3. Excerpts and Contexts

An Excerpt is the content of a marked base-layer element. An excerpt can be of various types. For example it may be plain text, formatted text, or an image. An excerpt of one type could be transformed into other types. For example, formatted text in a word processor could also be seen as plain text, or as a graphical image. Context is information concerning a base-layer element. Presentation information such as font name and color are examples of context. Information such as the containing paragraph and section heading are also examples of context. Because we use the same mechanism to support both excerpts and contexts, we will often use the term “context” to refer to both kinds of information about a mark.

3.1 Need for excerpts and contexts

A USFS editor excerpts contents from base layers in the process of preparing a RID letter. In addition, the editor sometimes examines features related to excerpts. For example, the editor may want to determine the heading of the section an excerpt is in or examine the information (such as previous or next sentence) surrounding an excerpt in the base layer. USFS editors would like to see both excerpts and contexts from within a superimposed application.

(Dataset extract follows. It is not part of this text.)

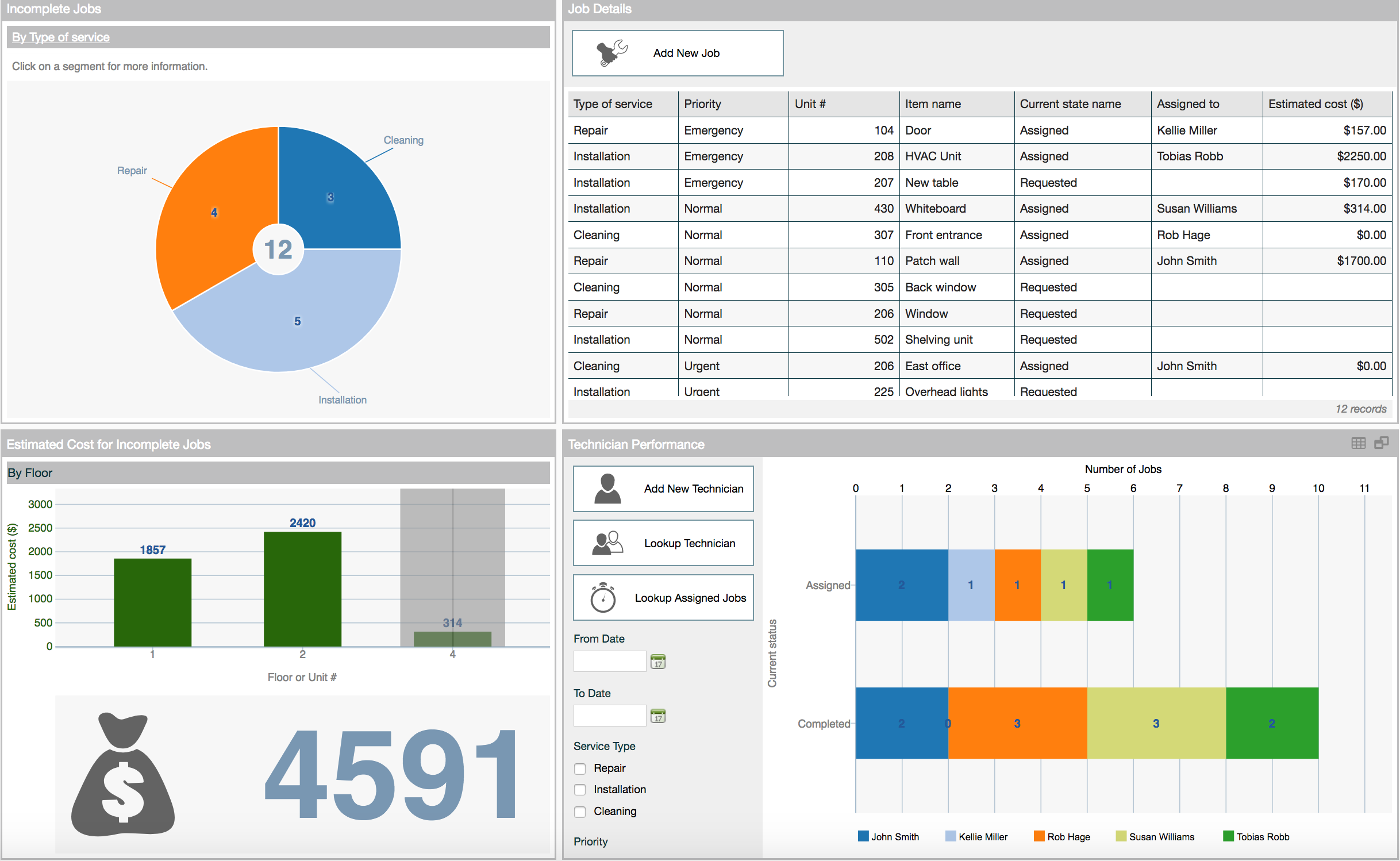Open the By Type of service link
This screenshot has width=1400, height=861.
(x=61, y=37)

Fulfilling some user needs might require superimposed applications to access context information that a user might not explicitly access. We demonstrate such needs using an example. We have noted some variations in how editors use excerpts in RID letters. An editor sometimes reproduces excerpts exactly as they are in base layers. At other times, the editor retains only parts of the original formatting, or no formatting at all. Compliance with documentation guidelines, consistency, and personal preferences are some of the factors that influence the choice. The need to display an excerpt (formatted exactly or partly as in its base layer), requires a superimposed application to examine the excerpt’s context.

Consider the fragment of a web page as displayed by a web browser shown in Figure 4(a). The highlighted portion of the fragment is the marked region. Figure 4(b) shows three possible HTML markups corresponding to the marked region. The first markup specifies the font name and size, the second markup specifies only the font size, and the third markup does not specify any font characteristic. Font characteristics not specified are inherited from an enclosing element (transitively) in the second and third markups. If no enclosing element specifies the necessary font characteristic, the web browser uses a default value, possibly from an application setting. That is, a superimposed application might need to examine markup all the way up to the start of the web page, or even examine an application setting to display the marked region.

/ Cheatgrass,  Bromus tectorum, grows near many caves in this project area.
Cheatgrass,  Bromus tectorum, grows near many caves in this project area.
Cheatgrass, Bromus tectorum,  grows near many caves in this project area.
(a) Web-page fragment. / (b) Three possible HTML markups for the marked region.
Figure 4: A fragment of a web page and some possible markups.

3.2 Architectural considerations in supporting excerpts and contexts

We observe that several kinds of context are possible for a mark. The following is a representative list of context kinds along with examples for each kind. We also note that the context of a mark may include elements of many kinds.

· Content: Text, graphics.

· Presentation: Font name, color.

· Placement: Line number, section.

· Sub-structure: Rows, sentences.

· Topology: Next sentence, next paragraph.

· Container: Containing paragraph, document.

· Application: Options, preferences.

Contexts can vary across base-layer types. For example, the context of a mark to a region on a painting (in a graphics-format base layer) includes background color and foreground color, but it does not include font name. However, the context of a mark to a selection in a web page includes all these three elements. Contexts can also vary between marks of the same base-layer type. For example, an MS Word mark to text situated inside a table may have a “column heading,” but a Word mark to text not situated in a table does not include that kind of context. Lastly, the context of a mark itself may change with time. For example, the context of a mark to a figure inside a document includes a “caption” only as long as a caption is attached to that figure.